Cybersecurity breaches leading to compromised personal data and violations of privacy are an increasing concern for both organisations and individuals, and despite people becoming more alert to such threats, they are still the “weakest link in the cybersecurity chain”. It is therefore vital to heighten individuals’ cybersecurity awareness and ensure that they are motivated to take appropriate actions against these threats.
Within the information security literature, a popular model used to examine how people cope and make decisions when facing cybersecurity threats is the protection motivation theory (PMT); a core assumption of which is that if a threatening message causes fear in an individual, then the individual will be more motivated to engage in behaviours that reduce the said fear. However, inconsistent findings in prior research regarding the relationships within PMT have prompted a recent study by Ka Chung Ng, Xiaojun Zhang, James Y. L. Thong, and Kar Yan Tam to re-examine the core assumption and underlying mechanisms of PMT in order to gain a better understanding of what motivates individuals to engage in protection behaviours against cybersecurity threats.

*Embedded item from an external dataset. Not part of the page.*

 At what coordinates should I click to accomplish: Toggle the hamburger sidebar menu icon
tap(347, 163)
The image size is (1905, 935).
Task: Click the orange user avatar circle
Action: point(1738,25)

Indeed, while fear can motivate someone to engage in protection behaviours, a simultaneous force, namely maladaptive rewards, can inhibit them from taking the recommended action. PMT assumes that individuals will choose the recommended action only if they think that the threat outweighs the maladaptive rewards; however, this is an oversimplification, and more often than not, people will perceive similar levels of security threat and maladaptive rewards at the same time. Instead, the authors argue that a fear appeal likely acts as a trigger of attitudinal ambivalence: “a state in which individuals experience simultaneous positive and negative evaluations toward an attitude object”.
Drawing on the attitudinal ambivalence theory, the authors apply the concept to the information security context and argue that maladaptive rewards (e.g., time, effort, pleasure, etc.) gained by not adopting security protection behaviours in PMT is the most salient factor that can give rise to attitudinal ambivalence when individuals process fear. Based on a field experiment involving 1,383 individuals facing potential cyberattacks on their emails, the authors use polynomial regression and surface response analysis to gain a more holistic and nuanced picture of the effects of PMT antecedents on attitudinal ambivalence.
They find that attitudinal ambivalence is generated when someone’s evaluation of maladaptive rewards is at odds with their evaluations of social norms. In turn, this attitudinal ambivalence, formed during the fear appraisal process, has a direct impact on their protection motivation and coping appraisal process; a process which evaluates the effectiveness, difficulty, and cost of engaging in the recommended protection behaviours.
From the theoretical standpoint, the study makes several important contributions to the cybersecurity literature. First, the authors provide a new and alternative explanation for how PMT operates, empirically validating that the aforementioned inconsistent findings may be because of attitudinal ambivalence. Second, they show that attitudinal ambivalence emerges when a person simultaneously examines the intrapersonal (their thoughts and feelings about cybersecurity threats) and interpersonal (social norms) appraisal processes. Third, the study is among the first to explain individuals’ coping appraisal and protection motivation using the attitudinal ambivalence theory. Fourth, the authors identify maladaptive rewards as an important source of attitudinal ambivalence in the cybersecurity context and pair it with constructs representing the positive evaluation toward protection behaviours against cybersecurity threats.
In terms of the managerial implications, the study provides key insights for organisations regarding the negative consequences of attitudinal ambivalence and how it can significantly affect individuals’ coping appraisal process. Specifically, the authors highlight why organisations need to spend more time and effort designing and deploying appropriate and effective fear appeals that deliver the intended persuasive message to reduce the possibility of triggering attitudinal ambivalence and encourage the adoption of cybersecurity protection behaviours.